::: Extracted entries :::
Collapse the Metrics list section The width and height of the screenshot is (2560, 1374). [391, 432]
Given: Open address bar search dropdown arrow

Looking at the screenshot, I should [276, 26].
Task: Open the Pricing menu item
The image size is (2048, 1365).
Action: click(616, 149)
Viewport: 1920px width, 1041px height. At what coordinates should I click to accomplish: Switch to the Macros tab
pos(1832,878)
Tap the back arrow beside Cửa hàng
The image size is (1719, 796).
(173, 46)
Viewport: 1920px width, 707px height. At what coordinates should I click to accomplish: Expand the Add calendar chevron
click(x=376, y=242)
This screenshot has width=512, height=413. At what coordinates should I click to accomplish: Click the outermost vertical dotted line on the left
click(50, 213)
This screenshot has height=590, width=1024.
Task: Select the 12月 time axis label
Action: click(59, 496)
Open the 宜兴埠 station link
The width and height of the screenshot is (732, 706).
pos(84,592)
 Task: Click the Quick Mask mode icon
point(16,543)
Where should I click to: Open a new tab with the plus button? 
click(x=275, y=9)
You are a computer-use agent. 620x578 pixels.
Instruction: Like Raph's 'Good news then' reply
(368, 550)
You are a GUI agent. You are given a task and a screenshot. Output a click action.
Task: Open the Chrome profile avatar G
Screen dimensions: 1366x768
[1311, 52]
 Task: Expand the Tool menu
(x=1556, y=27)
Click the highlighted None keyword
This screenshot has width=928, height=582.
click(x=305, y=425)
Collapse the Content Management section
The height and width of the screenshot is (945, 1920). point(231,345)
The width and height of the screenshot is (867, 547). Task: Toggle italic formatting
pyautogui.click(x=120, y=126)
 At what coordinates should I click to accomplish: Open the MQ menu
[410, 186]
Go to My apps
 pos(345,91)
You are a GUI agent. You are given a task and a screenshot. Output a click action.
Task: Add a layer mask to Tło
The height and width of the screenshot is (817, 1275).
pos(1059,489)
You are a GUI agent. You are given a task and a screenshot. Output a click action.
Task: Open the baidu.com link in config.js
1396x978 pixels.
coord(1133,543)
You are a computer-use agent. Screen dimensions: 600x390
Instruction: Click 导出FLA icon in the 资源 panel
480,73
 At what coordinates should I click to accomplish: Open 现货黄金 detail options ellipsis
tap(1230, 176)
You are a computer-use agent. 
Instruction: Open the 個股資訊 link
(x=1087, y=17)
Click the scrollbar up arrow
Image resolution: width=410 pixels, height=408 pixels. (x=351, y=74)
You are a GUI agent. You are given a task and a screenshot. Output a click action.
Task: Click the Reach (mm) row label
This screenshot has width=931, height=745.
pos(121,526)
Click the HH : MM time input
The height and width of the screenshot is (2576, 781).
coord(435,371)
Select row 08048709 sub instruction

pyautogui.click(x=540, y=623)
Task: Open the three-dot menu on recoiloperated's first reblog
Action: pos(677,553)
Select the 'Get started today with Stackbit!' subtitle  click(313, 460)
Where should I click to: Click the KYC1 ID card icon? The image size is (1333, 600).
:::
**Brief**
Repeat the entries word for word, starting with the line that contains "Viewport: 1920px width, 707px" and going on through the line that contains "Image resolution: width=410".

**Reply**
Viewport: 1920px width, 707px height. At what coordinates should I click to accomplish: Expand the Add calendar chevron
click(x=376, y=242)
This screenshot has width=512, height=413. At what coordinates should I click to accomplish: Click the outermost vertical dotted line on the left
click(50, 213)
This screenshot has height=590, width=1024.
Task: Select the 12月 time axis label
Action: click(59, 496)
Open the 宜兴埠 station link
The width and height of the screenshot is (732, 706).
pos(84,592)
 Task: Click the Quick Mask mode icon
point(16,543)
Where should I click to: Open a new tab with the plus button? 
click(x=275, y=9)
You are a computer-use agent. 620x578 pixels.
Instruction: Like Raph's 'Good news then' reply
(368, 550)
You are a GUI agent. You are given a task and a screenshot. Output a click action.
Task: Open the Chrome profile avatar G
Screen dimensions: 1366x768
[1311, 52]
 Task: Expand the Tool menu
(x=1556, y=27)
Click the highlighted None keyword
This screenshot has width=928, height=582.
click(x=305, y=425)
Collapse the Content Management section
The height and width of the screenshot is (945, 1920). point(231,345)
The width and height of the screenshot is (867, 547). Task: Toggle italic formatting
pyautogui.click(x=120, y=126)
 At what coordinates should I click to accomplish: Open the MQ menu
[410, 186]
Go to My apps
 pos(345,91)
You are a GUI agent. You are given a task and a screenshot. Output a click action.
Task: Add a layer mask to Tło
The height and width of the screenshot is (817, 1275).
pos(1059,489)
You are a GUI agent. You are given a task and a screenshot. Output a click action.
Task: Open the baidu.com link in config.js
1396x978 pixels.
coord(1133,543)
You are a computer-use agent. Screen dimensions: 600x390
Instruction: Click 导出FLA icon in the 资源 panel
480,73
 At what coordinates should I click to accomplish: Open 现货黄金 detail options ellipsis
tap(1230, 176)
You are a computer-use agent. 
Instruction: Open the 個股資訊 link
(x=1087, y=17)
Click the scrollbar up arrow
Image resolution: width=410 pixels, height=408 pixels. (x=351, y=74)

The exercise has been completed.